I have considered giving up a fair few times over the past 9 months.

I really struggled to settle into this new role, this new career, this new way of life.

They warned me when I started that I would hate my life every single day for about 6 months but that one day after that, I would feel everything just click. I didn’t believe them – 6 months seemed extreme, but they were right.

I still hate some days but now at least, I quite love some too.

There is still a long road ahead, but I’ve made it this far and I’m so damn proud of that.

There were so. many. days I’d lay sobbing on the floor and even though I very dramatically asked B on a regular basis why I couldn’t just give up, I already knew the answer.

I knew my why.

My why was me.

I needed to prove to myself that I could do this.

My why was my boys, all 3 of them, and the beautiful little girl that I inherited when I married B.

So that I could give them a life that they deserve, but also, so that they could see that it’s never too late in life to decide that you want something and fight every single day to get it. (Even when that fight seems never ending and you feel like your whole life has become a muddy trench…..)

I’m glad they have seen me struggle. I’m glad they’ve watched me cry and express feeling defeated, because they then saw me get right back up the next day, put a cute blouse on and get right back into it until slowly things began to get easier.

They’ve been able to watch that journey.

They’ve been able to see that no matter how far down the track you get, some days are hard. Some stages of life are hard. They’ve seen that it doesn’t matter how many times you fall down, as long as you get right back up and keep trying.

I needed the beautiful baby girl that I’ve inherited, to see that she can be a mum and have a career if that’s what she wants.

That it doesn’t matter what your circumstances are, you can have dreams, and you can achieve them.

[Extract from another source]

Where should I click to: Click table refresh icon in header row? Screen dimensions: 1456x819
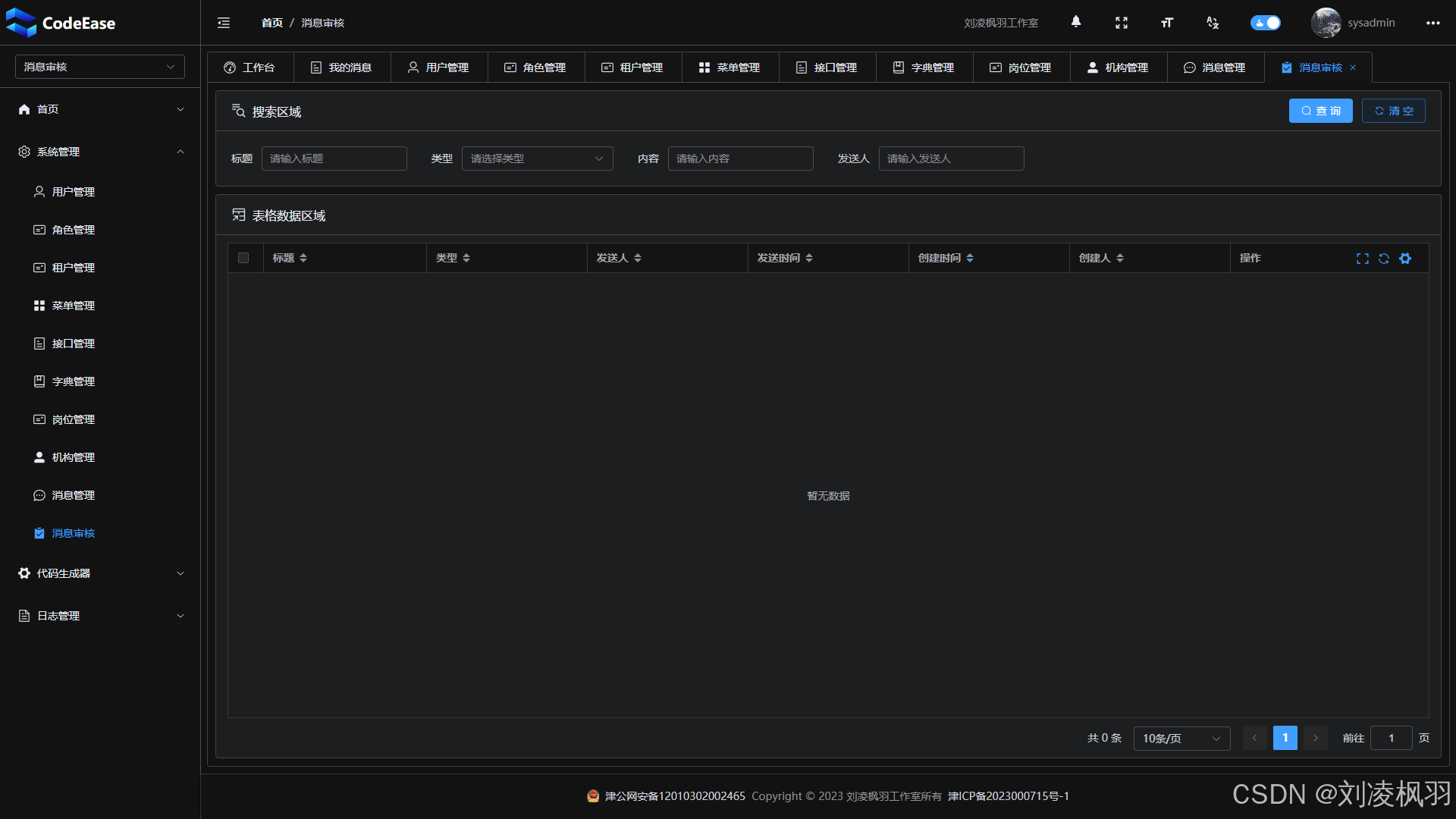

My why was all those people throughout my life that told me I’d never be successful.

The ones that told me that young mums never make anything of themselves.

The ones that told me that I’d never own my own home.

The ones that told me I’d never amount to anything worthy because I’m too soft, I cry too easily.

For a while, I let their voices became my own voices of doubt. Until I stopped letting them pull me down, and started using them to push me forward. Using them as motivation to push through when I’m struggling.

To prove to terrified 22 year old me that we always had this.

They were never going to be right.

My hard work has paid off.

Christmas 2018, B and I got a Christmas tree. It was a fake tree, but it was big, full and snow tipped.

Not only that, while we were out, we also got glass decorations. One for each one of the kids. One that represented each of their personalities. One that each of them can put up every year and then one day take into their own homes and put on their own Christmas trees with their own families.

This was the first year ever, for both of us, that we were able to have a proper Christmas tree up, with beautiful festive decorations and gifts we were able to put thought into and save up for, for each of the children.

Tears welled in both our eyes the day that tree went up.

Each of our tears representative of our own struggles getting to this point, but also the joy in all of the steps that finally brought us all together and to that moment.

All of the hard times we’ve endured even in our few short years together.

The whole season, we looked over at our festive corner of the lounge and saw a beautiful, sparkly, snow tipped representation of our growth, our progress, a dazzling emblem of love, foundations and the beginning of some new family traditions for us all.

Figuring out your why is so important.

That why, whether it’s something you’re working towards, something you’re working for, someone you’re working hard not to become.

That thing will be the reason you get out of bed when you’re feeling groggy and can’t bear to go on.

It’ll be the reason you keep getting back up no matter how many times you get knocked down.

It’ll be the reason you are so busy working on yourself that you don’t have time to look around at what others are doing and get lost in the hole of comparison and envy.

It’ll be the reason you make it.

It’ll be the reason you achieve your goals.

Reach your destination.

Become the best person you can be.

Find it, hold onto it. Work your little booty off and don’t stop until you’re proud.